My standard for what makes the list are simple: what I most enjoyed watching and re-watch most often.

Top 10 Horror Movies 

  1. The Hallow - an Irish horror movie that perfectly blends folklore and horror, and shows why fairies should be feared. 
  2. A Company of Wolves - a classic film in my opinion which blurs the perception of reality. My favourite werewolf film. 
  3. Session 9 - based on the idea of a crew cleaning out an abandoned asylum, it leaves the viewer wondering what is supernatural and what is purely human horror. 
  4. Book of Shadows: Blair Witch 2 - the sequel to the Blair Witch Project, Book Of Shadows centres on a group of people on a tour of the witch's territory that goes terribly wrong. 
  5. House on Haunted Hill (1995) - the remake of the Vincent Price classic this version is both an homage to the original and pushes the boundaries of the older film. A group of people are challenged to stay overnight in an abandoned asylum, but things quickly start to get messy. 
  6. Hellraiser - absolutely essential horror and a basic of the genre. A puzzle box which if solved opens the doors to a hellish realm and its inhabitants. 
  7. Jennifer's Body - walking the line between comedy and horror this film finds the perfect intersection of teenage drama and demonic horror. 
  8. Ringu - the original Japanese movie on which the later US film 'The Ring' was based. A cursed video tape leads to death for those who watch it. 
  9. Sleepy Hollow - a much expanded version of the classic headless horseman story. 
  10. The Prophecy - based on the idea that the war in heaven between factions of angels hasn't actually ended, and is spilling over onto earth.
I'll add honorable mentions for comedic horror classics like Idle Hands, Krampus and - of course - Shaun of the Dead. 

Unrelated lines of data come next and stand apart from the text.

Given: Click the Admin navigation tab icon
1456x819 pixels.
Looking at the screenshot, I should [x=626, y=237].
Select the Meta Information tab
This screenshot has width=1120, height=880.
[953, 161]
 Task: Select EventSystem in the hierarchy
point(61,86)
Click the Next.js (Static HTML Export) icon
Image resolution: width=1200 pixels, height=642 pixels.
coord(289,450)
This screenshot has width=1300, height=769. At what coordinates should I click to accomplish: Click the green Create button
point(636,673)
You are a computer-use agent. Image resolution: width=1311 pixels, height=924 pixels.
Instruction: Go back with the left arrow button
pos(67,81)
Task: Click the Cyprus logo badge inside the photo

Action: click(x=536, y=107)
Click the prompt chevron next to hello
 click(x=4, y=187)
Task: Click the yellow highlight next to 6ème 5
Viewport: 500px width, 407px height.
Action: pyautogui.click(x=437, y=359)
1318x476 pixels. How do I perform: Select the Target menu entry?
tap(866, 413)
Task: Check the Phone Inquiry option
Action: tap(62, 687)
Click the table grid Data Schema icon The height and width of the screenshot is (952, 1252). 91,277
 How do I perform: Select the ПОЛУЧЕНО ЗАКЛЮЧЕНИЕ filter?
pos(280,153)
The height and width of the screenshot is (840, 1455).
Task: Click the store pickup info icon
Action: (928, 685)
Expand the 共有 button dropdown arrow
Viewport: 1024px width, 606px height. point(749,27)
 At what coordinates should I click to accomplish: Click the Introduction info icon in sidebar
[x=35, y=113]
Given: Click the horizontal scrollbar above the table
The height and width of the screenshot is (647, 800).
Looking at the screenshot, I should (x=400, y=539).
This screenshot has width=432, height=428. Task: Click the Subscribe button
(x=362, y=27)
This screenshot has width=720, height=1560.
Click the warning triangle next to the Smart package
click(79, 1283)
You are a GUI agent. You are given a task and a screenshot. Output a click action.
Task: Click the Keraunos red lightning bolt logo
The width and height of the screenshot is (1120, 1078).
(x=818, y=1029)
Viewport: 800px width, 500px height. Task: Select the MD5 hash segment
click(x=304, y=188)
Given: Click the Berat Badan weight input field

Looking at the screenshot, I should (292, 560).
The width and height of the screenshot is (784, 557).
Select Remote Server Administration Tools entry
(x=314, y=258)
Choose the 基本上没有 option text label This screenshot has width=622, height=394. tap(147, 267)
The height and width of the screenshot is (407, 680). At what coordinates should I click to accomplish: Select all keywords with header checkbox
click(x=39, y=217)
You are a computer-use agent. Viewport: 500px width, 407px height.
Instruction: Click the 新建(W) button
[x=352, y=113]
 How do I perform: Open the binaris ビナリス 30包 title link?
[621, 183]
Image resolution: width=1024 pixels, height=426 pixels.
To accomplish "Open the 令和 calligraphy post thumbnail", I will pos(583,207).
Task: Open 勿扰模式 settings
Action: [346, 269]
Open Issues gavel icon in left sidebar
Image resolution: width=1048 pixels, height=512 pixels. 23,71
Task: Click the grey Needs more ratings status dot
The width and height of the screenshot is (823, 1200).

Since I have a special love of vampire movies and I didn't want to clutter up the first list with those I'm adding a second list just with that focus. I have seen a lot of vampire movies over the years. Same standards apply here as above. 
Top 10 Vampire movies
  1.  Lost Boys - a new family in town quickly finds that Santa Carla isn't at all what it appears to be. 
  2. Interview With  A Vampire - based on the Anne Rice novel, a tale of a vampire telling his life story to a reporter. 
  3. Bram Stoker's Dracula - based on the book, honestly just a masterpiece of acting, scenery, and film
  4. Vampires vs. The Bronx - a very supernatural twist on gentrification
  5. Vampire Hunter D - an anime classic about vampire hunter who is more than he appears
  6. Children of the Night - probably best classed as a B movie, but still on my list. A young woman and her friend accidently awaken an ancient vampire and the whole town is caught in his spell
  7. Subspecies - the classic B vampire movie. Three foreign students in Romania find out that folk tales aren't always superstition. 
  8. Dracula 2000 - a very creative expansion of Stoker's Dracula story that explores the idea of Dracula in the 21st century
  9. Fright Night 2 - sequel to the original Fright Night, it tells the story of a vampire seeking revenge on the humans who killed her brother
  10. Blade - born as his mother is being turned into a vampire, Blade is a unique being who is a blend of both human and vampire and dedicated to destroying the monsters who killed his mother.